Finding new ways to power the world’s vehicles has long been an essential part of tackling the climate crisis. When it comes to small cars, there is no question that the future lies more in battery-electric cars than in those powered by hydrogen fuel cells – the other viable alternative. However, as the size of the vehicle increases, hydrogen can become an increasingly attractive option. In the case of buses, some argue that hydrogen propulsion offers several key advantages over their battery-electric counterparts. Which of these will ultimately become the main technology in buses could also influence other modes of transport.
Battery electric and hydrogen fuel cell vehicles have similar propulsion systems. Both store energy to drive an electric motor. In the latter, however, the energy stored as hydrogen is converted into electricity by the fuel cell and not stored in a rechargeable battery.
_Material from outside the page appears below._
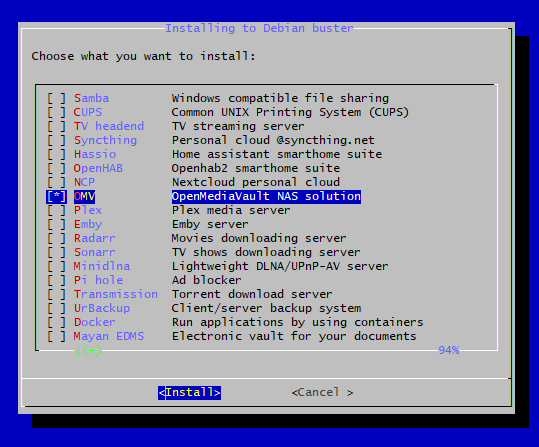
Task: Click the Cancel button
Action: click(x=322, y=393)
Sales of electric cars reached 3 million in 2020, an increase of 40 percent compared to 2019, with around 10 million electric cars currently on the world’s roads. Hydrogen car registrations are still three orders of magnitude lower, and there are only 26,000 on the world’s roads, concentrated in three countries: Korea, the United States (mostly California) and Japan. While several hydrogen fuel cell cars made by Toyota and Hyundai are still available in the market, they are typically more expensive than battery electric cars and can be difficult to refuel right now: hydrogen is expensive to buy, and there is far fewer petrol stations than charging points in most places.
But with larger vehicles the picture is not quite as clear. The larger the vehicles get, the more difficult it becomes to electrify them as larger and larger batteries are required. For energy-intensive applications such as long-haul trucks, some experts consider hydrogen to be the best option.
Buses are somewhere between cars and trucks on this spectrum. “The big problem is the size of the buses,” says James Dixon, researcher in the field of modeling of energy and transport systems at Oxford University. “Batteries have a comparatively low energy density: The energy density is around 1/40 of the energy density of a liquid hydrocarbon fuel such as gasoline or diesel.” Hydrogen also has a relatively low energy density (the amount of energy that can be stored per unit volume of mass or area) – about four to five times lower than petroleum fuels, but far higher than electric batteries, he adds.